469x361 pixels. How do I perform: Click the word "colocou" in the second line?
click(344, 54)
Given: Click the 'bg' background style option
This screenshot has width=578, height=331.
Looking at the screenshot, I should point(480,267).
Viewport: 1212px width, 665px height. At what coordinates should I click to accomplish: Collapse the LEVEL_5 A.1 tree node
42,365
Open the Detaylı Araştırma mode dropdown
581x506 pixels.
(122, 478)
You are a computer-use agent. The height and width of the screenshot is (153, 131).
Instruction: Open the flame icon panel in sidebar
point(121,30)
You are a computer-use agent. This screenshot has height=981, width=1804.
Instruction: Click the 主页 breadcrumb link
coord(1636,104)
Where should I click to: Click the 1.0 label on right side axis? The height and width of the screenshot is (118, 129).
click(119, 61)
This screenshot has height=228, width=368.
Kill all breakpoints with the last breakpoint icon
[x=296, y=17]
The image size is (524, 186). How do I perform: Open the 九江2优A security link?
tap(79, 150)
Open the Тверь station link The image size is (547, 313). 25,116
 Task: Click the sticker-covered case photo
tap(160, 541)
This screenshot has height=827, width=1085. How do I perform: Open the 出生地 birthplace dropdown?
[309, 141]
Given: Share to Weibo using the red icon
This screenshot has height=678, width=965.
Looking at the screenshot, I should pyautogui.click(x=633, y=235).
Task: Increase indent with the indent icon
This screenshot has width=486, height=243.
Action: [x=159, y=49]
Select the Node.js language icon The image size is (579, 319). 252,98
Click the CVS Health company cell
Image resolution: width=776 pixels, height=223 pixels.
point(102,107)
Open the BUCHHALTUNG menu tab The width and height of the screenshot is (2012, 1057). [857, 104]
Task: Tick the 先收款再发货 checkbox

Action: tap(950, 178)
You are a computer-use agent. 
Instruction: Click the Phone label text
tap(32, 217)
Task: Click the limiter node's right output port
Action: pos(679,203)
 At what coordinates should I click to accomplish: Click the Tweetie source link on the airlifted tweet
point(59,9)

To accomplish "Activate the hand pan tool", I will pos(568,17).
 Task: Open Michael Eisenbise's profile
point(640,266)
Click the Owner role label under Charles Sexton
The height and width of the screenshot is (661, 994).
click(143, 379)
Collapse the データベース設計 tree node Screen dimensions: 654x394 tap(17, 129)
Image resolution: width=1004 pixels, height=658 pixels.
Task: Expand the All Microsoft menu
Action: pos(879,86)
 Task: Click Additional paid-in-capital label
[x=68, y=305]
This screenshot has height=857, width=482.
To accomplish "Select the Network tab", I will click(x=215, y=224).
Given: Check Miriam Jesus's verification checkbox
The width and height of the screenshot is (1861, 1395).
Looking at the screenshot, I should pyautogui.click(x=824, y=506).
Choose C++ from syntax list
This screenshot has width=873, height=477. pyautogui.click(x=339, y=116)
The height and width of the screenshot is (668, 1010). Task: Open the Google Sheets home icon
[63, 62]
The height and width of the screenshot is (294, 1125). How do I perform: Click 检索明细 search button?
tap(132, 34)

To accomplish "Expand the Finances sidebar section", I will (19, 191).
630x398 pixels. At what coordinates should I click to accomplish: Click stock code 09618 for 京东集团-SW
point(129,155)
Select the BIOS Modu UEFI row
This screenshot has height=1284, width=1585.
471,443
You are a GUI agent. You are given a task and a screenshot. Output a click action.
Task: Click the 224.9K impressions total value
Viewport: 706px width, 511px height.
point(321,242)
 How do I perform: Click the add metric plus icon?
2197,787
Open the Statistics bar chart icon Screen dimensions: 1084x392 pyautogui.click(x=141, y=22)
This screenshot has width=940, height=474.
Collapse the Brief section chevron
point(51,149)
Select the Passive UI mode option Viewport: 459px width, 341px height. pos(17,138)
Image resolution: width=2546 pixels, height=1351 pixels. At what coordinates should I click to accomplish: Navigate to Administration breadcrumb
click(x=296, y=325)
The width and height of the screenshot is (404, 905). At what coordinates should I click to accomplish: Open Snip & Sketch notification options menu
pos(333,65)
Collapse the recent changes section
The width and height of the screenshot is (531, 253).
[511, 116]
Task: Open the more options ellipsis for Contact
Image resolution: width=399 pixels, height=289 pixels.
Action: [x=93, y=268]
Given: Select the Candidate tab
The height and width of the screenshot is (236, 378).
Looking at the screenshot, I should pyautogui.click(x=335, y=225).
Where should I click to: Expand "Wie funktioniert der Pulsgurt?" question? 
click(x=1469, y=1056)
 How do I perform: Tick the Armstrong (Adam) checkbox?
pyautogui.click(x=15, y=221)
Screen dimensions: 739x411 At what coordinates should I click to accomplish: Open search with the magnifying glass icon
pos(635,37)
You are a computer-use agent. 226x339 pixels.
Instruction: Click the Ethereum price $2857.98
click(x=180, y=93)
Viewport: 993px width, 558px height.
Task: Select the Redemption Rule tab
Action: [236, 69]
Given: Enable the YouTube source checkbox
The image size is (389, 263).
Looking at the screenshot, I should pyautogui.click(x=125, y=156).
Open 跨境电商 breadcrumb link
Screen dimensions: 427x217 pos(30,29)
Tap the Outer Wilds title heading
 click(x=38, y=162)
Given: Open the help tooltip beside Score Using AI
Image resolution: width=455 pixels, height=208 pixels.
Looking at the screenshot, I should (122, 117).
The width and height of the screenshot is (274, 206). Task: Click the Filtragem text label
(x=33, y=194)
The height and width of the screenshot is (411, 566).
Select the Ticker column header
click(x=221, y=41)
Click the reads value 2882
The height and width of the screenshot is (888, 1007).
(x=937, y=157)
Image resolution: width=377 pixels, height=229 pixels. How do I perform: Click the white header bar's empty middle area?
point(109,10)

_ _ _ _ _

▸ Your instructions
Can you render all of the entries above as a Markdown table with the columns "Row" and "Line", numbering each line and skipping any blank lines?

▸ Written solution
| Row | Line |
|---|---|
| 1 | 469x361 pixels. How do I perform: Click the word "colocou" in the second line? |
| 2 | click(344, 54) |
| 3 | Given: Click the 'bg' background style option |
| 4 | This screenshot has width=578, height=331. |
| 5 | Looking at the screenshot, I should point(480,267). |
| 6 | Viewport: 1212px width, 665px height. At what coordinates should I click to accomplish: Collapse the LEVEL_5 A.1 tree node |
| 7 | 42,365 |
| 8 | Open the Detaylı Araştırma mode dropdown |
| 9 | 581x506 pixels. |
| 10 | (122, 478) |
| 11 | You are a computer-use agent. The height and width of the screenshot is (153, 131). |
| 12 | Instruction: Open the flame icon panel in sidebar |
| 13 | point(121,30) |
| 14 | You are a computer-use agent. This screenshot has height=981, width=1804. |
| 15 | Instruction: Click the 主页 breadcrumb link |
| 16 | coord(1636,104) |
| 17 | Where should I click to: Click the 1.0 label on right side axis? The height and width of the screenshot is (118, 129). |
| 18 | click(119, 61) |
| 19 | This screenshot has height=228, width=368. |
| 20 | Kill all breakpoints with the last breakpoint icon |
| 21 | [x=296, y=17] |
| 22 | The image size is (524, 186). How do I perform: Open the 九江2优A security link? |
| 23 | tap(79, 150) |
| 24 | Open the Тверь station link The image size is (547, 313). 25,116 |
| 25 |  Task: Click the sticker-covered case photo |
| 26 | tap(160, 541) |
| 27 | This screenshot has height=827, width=1085. How do I perform: Open the 出生地 birthplace dropdown? |
| 28 | [309, 141] |
| 29 | Given: Share to Weibo using the red icon |
| 30 | This screenshot has height=678, width=965. |
| 31 | Looking at the screenshot, I should pyautogui.click(x=633, y=235). |
| 32 | Task: Increase indent with the indent icon |
| 33 | This screenshot has width=486, height=243. |
| 34 | Action: [x=159, y=49] |
| 35 | Select the Node.js language icon The image size is (579, 319). 252,98 |
| 36 | Click the CVS Health company cell |
| 37 | Image resolution: width=776 pixels, height=223 pixels. |
| 38 | point(102,107) |
| 39 | Open the BUCHHALTUNG menu tab The width and height of the screenshot is (2012, 1057). [857, 104] |
| 40 | Task: Tick the 先收款再发货 checkbox |
| 41 | Action: tap(950, 178) |
| 42 | You are a computer-use agent.  |
| 43 | Instruction: Click the Phone label text |
| 44 | tap(32, 217) |
| 45 | Task: Click the limiter node's right output port |
| 46 | Action: pos(679,203) |
| 47 |  At what coordinates should I click to accomplish: Click the Tweetie source link on the airlifted tweet |
| 48 | point(59,9) |
| 49 | To accomplish "Activate the hand pan tool", I will pos(568,17). |
| 50 |  Task: Open Michael Eisenbise's profile |
| 51 | point(640,266) |
| 52 | Click the Owner role label under Charles Sexton |
| 53 | The height and width of the screenshot is (661, 994). |
| 54 | click(143, 379) |
| 55 | Collapse the データベース設計 tree node Screen dimensions: 654x394 tap(17, 129) |
| 56 | Image resolution: width=1004 pixels, height=658 pixels. |
| 57 | Task: Expand the All Microsoft menu |
| 58 | Action: pos(879,86) |
| 59 |  Task: Click Additional paid-in-capital label |
| 60 | [x=68, y=305] |
| 61 | This screenshot has height=857, width=482. |
| 62 | To accomplish "Select the Network tab", I will click(x=215, y=224). |
| 63 | Given: Check Miriam Jesus's verification checkbox |
| 64 | The width and height of the screenshot is (1861, 1395). |
| 65 | Looking at the screenshot, I should pyautogui.click(x=824, y=506). |
| 66 | Choose C++ from syntax list |
| 67 | This screenshot has width=873, height=477. pyautogui.click(x=339, y=116) |
| 68 | The height and width of the screenshot is (668, 1010). Task: Open the Google Sheets home icon |
| 69 | [63, 62] |
| 70 | The height and width of the screenshot is (294, 1125). How do I perform: Click 检索明细 search button? |
| 71 | tap(132, 34) |
| 72 | To accomplish "Expand the Finances sidebar section", I will (19, 191). |
| 73 | 630x398 pixels. At what coordinates should I click to accomplish: Click stock code 09618 for 京东集团-SW |
| 74 | point(129,155) |
| 75 | Select the BIOS Modu UEFI row |
| 76 | This screenshot has height=1284, width=1585. |
| 77 | 471,443 |
| 78 | You are a GUI agent. You are given a task and a screenshot. Output a click action. |
| 79 | Task: Click the 224.9K impressions total value |
| 80 | Viewport: 706px width, 511px height. |
| 81 | point(321,242) |
| 82 |  How do I perform: Click the add metric plus icon? |
| 83 | 2197,787 |
| 84 | Open the Statistics bar chart icon Screen dimensions: 1084x392 pyautogui.click(x=141, y=22) |
| 85 | This screenshot has width=940, height=474. |
| 86 | Collapse the Brief section chevron |
| 87 | point(51,149) |
| 88 | Select the Passive UI mode option Viewport: 459px width, 341px height. pos(17,138) |
| 89 | Image resolution: width=2546 pixels, height=1351 pixels. At what coordinates should I click to accomplish: Navigate to Administration breadcrumb |
| 90 | click(x=296, y=325) |
| 91 | The width and height of the screenshot is (404, 905). At what coordinates should I click to accomplish: Open Snip & Sketch notification options menu |
| 92 | pos(333,65) |
| 93 | Collapse the recent changes section |
| 94 | The width and height of the screenshot is (531, 253). |
| 95 | [511, 116] |
| 96 | Task: Open the more options ellipsis for Contact |
| 97 | Image resolution: width=399 pixels, height=289 pixels. |
| 98 | Action: [x=93, y=268] |
| 99 | Given: Select the Candidate tab |
| 100 | The height and width of the screenshot is (236, 378). |
| 101 | Looking at the screenshot, I should pyautogui.click(x=335, y=225). |
| 102 | Where should I click to: Expand "Wie funktioniert der Pulsgurt?" question?  |
| 103 | click(x=1469, y=1056) |
| 104 |  How do I perform: Tick the Armstrong (Adam) checkbox? |
| 105 | pyautogui.click(x=15, y=221) |
| 106 | Screen dimensions: 739x411 At what coordinates should I click to accomplish: Open search with the magnifying glass icon |
| 107 | pos(635,37) |
| 108 | You are a computer-use agent. 226x339 pixels. |
| 109 | Instruction: Click the Ethereum price $2857.98 |
| 110 | click(x=180, y=93) |
| 111 | Viewport: 993px width, 558px height. |
| 112 | Task: Select the Redemption Rule tab |
| 113 | Action: [236, 69] |
| 114 | Given: Enable the YouTube source checkbox |
| 115 | The image size is (389, 263). |
| 116 | Looking at the screenshot, I should pyautogui.click(x=125, y=156). |
| 117 | Open 跨境电商 breadcrumb link |
| 118 | Screen dimensions: 427x217 pos(30,29) |
| 119 | Tap the Outer Wilds title heading |
| 120 |  click(x=38, y=162) |
| 121 | Given: Open the help tooltip beside Score Using AI |
| 122 | Image resolution: width=455 pixels, height=208 pixels. |
| 123 | Looking at the screenshot, I should (122, 117). |
| 124 | The width and height of the screenshot is (274, 206). Task: Click the Filtragem text label |
| 125 | (x=33, y=194) |
| 126 | The height and width of the screenshot is (411, 566). |
| 127 | Select the Ticker column header |
| 128 | click(x=221, y=41) |
| 129 | Click the reads value 2882 |
| 130 | The height and width of the screenshot is (888, 1007). |
| 131 | (x=937, y=157) |
| 132 | Image resolution: width=377 pixels, height=229 pixels. How do I perform: Click the white header bar's empty middle area? |
| 133 | point(109,10) |